Senate Majority Leader Chuck Schumer slammed the Supreme Court’s leaked draft decision to overturn the nation’s landmark Roe v. Wade law as a “abomination,” vowing that if it stands, the Senate will vote on legislation to protect women’s access to abortions.
Schumer claimed that the conservative justices “lied” to the Senate during their confirmation hearings when they assured senators that the case that has allowed abortion access since 1973 was settled law. “The Supreme Court is poised to inflict the greatest restriction of rights in the past 50 years — not just on women, but on all Americans,” he said, referring to the draft opinion.
However, the Democratic leader stopped short of promising to change Senate filibuster rules to allow Democrats to overcome Republican opposition and pass legislation to save the landmark abortion law on their own, as some party supporters have demanded.
Schumer lacks the votes within the Democrats’ razor-thin 50-vote majority in the Senate to force a rule change that would allow Democrats to push past what is typically a 60-vote threshold on major bills.

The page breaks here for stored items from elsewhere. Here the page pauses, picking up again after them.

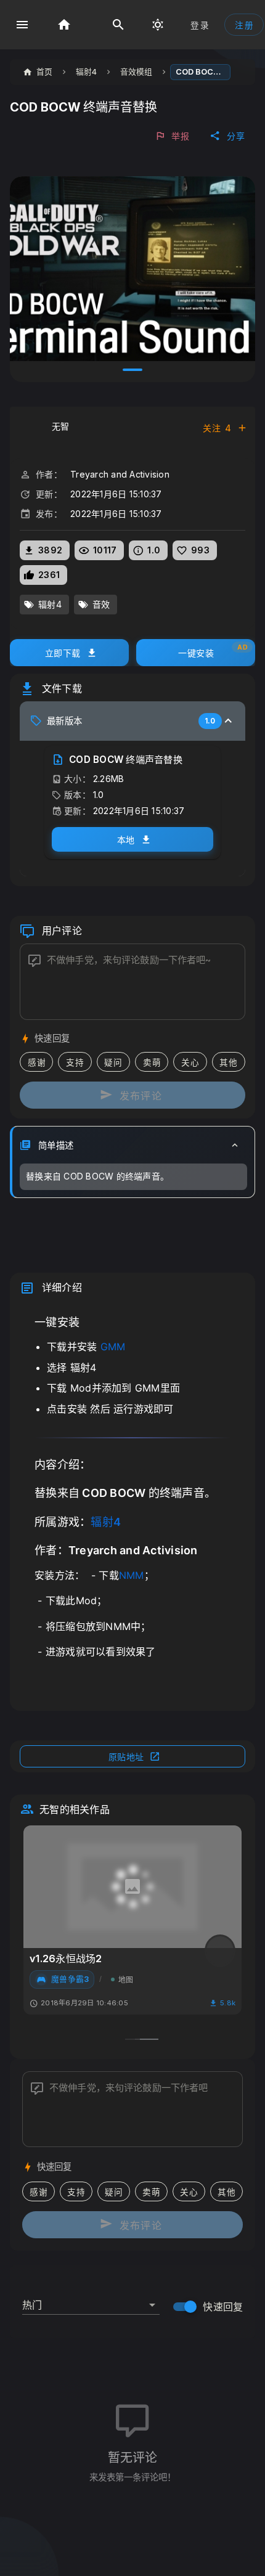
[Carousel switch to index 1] (132, 370)
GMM (113, 1346)
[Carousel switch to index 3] (149, 2039)
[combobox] (91, 2300)
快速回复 (223, 2307)
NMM (131, 1575)
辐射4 (106, 1521)
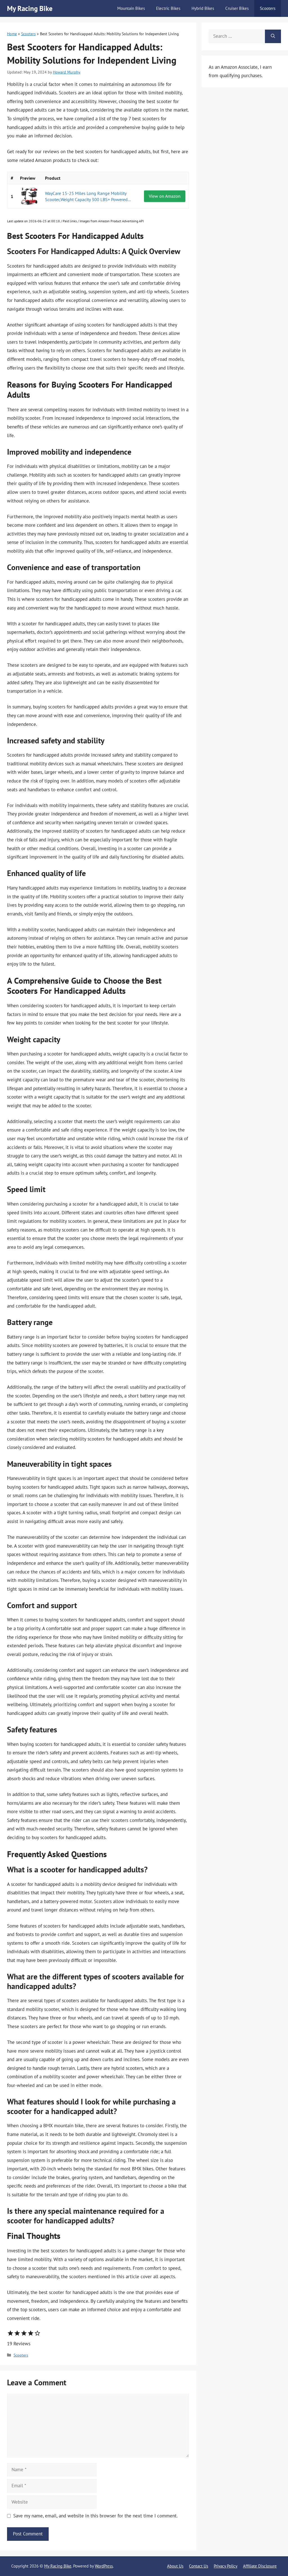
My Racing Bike (30, 8)
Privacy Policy (225, 2566)
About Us (175, 2566)
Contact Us (198, 2566)
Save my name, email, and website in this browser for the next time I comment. (95, 2516)
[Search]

Instead, Democrats focused their attention on the chamber’s two most prominent Republicans who support abortion access, Senators Susan Collins of Maine and Lisa Murkowski of Alaska. Both had refused to assist Democrats in blocking the confirmation of Trump-era judges who tipped the Supreme Court’s majority to conservatives and are now jeopardizing the landmark Roe v. Wade law.

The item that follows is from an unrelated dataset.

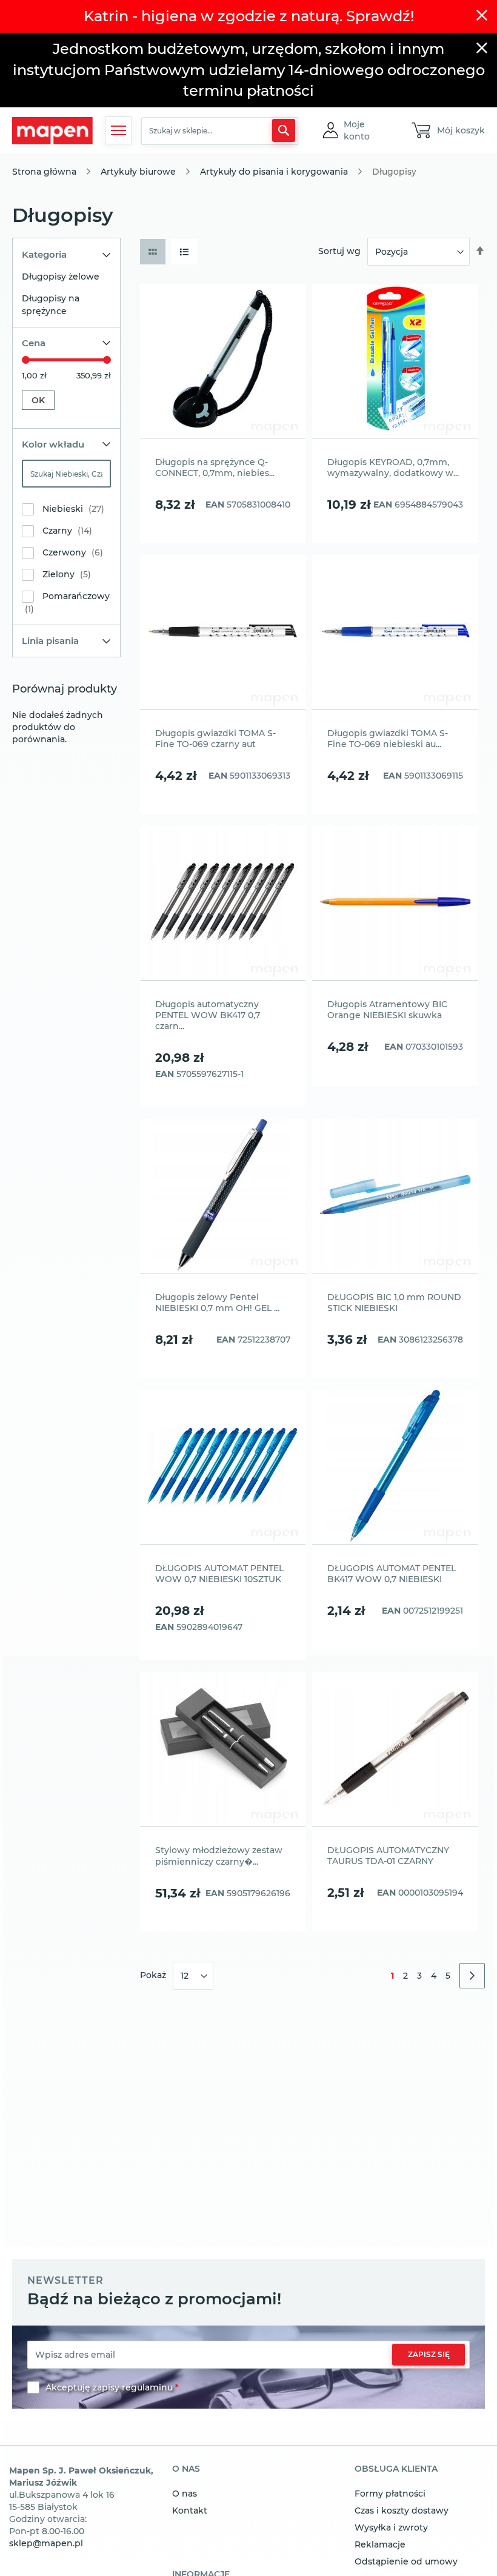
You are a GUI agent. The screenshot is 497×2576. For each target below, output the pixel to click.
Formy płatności (390, 2493)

Collins blamed the justices in a morning statement, singling out two of the three Trump-era judges she had supported for confirmation, Neil Gorsuch and Brett Kavanaugh.

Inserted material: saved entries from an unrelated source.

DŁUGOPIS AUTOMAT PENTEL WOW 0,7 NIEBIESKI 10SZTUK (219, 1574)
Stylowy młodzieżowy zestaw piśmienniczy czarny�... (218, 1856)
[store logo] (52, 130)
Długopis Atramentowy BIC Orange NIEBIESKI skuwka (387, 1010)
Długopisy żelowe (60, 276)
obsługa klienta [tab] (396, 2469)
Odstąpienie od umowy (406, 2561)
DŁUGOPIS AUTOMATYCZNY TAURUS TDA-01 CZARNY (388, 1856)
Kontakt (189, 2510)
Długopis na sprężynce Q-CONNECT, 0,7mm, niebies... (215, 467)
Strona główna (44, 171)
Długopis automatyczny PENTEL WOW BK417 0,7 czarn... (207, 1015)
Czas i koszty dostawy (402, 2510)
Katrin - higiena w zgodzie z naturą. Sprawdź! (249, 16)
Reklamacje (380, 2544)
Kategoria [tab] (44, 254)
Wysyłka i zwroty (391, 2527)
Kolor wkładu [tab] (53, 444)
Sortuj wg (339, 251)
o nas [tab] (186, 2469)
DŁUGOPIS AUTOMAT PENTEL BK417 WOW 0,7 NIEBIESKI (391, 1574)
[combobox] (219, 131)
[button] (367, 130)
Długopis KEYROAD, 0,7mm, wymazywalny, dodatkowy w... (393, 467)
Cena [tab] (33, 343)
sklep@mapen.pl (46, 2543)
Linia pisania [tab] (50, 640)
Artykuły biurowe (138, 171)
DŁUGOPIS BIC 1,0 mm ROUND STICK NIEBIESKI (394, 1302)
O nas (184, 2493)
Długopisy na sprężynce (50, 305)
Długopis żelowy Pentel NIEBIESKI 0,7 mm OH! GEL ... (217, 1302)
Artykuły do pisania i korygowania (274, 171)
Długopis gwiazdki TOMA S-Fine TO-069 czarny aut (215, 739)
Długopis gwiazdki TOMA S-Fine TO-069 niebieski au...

Collins stated that if the court rules on abortion based on the leaked draft opinion, “it would be completely inconsistent with what Justice Gorsuch and Justice Kavanaugh said in their hearings and in our meetings in my office.”
The Maine Republican supported both nominees, though she did not vote for Justice Amy Coney Barrett because the nomination came so close to the 2020 election, when the presidency was up for grabs, and she was also up for re-election.
Alaska senator who is up for reelection this year and did not vote for Kavanaugh after his explosive confirmation hearings over allegations he sexually assaulted a high school acquaintance. She did, however, express her support for Gorsuch and Barrett.
Other Republican senators characterized the unusual leak of the high-profile draft opinion as an attempt to intimidate the court.
Mitch McConnell, the Republican leader, lamented “unhinged” Democratic rhetoric and demanded that the leak be “investigated and punished to the fullest extent of the law.” On Tuesday, Chief Justice John Roberts ordered an investigation into the leak after confirming the authenticity of the leaked draft opinion.
Schumer stated that Republican senators will have to answer to voters in the upcoming election, implying that Democrats prefer to fight the issue on the campaign trail rather than in Congress.
Conservatives have been working behind the scenes for years to repeal the nation’s 1973 abortion law, and Republican senators made judicial nominations their top priority during Donald Trump’s presidency.
Trump was able to nominate and have three justices confirmed by the Senate, resulting in a complete overhaul of the Supreme Court, which now has a solid conservative 6-3 majority.
As Republican leader, McConnell stunned Washington at the start of the 2016 presidential campaign season by refusing to allow the Senate to consider then-President Barack Obama’s nominee, Merrick Garland, for a Supreme Court vacancy, keeping the position open until Trump was elected president that fall.
McConnell then enacted a Senate rule change that allowed Republicans to bypass a Democratic filibuster and approve Supreme Court nominees on a simple 51-vote threshold, going further than Democrats had done with their own earlier rule change to allow majority confirmation of lower-level positions.
Late Monday, a draft of the court’s majority decision was leaked and reported showing the majority’s intent to overturn the abortion law. It is unclear if the draft circulating will be the court’s final decision on the case, which is expected by late June.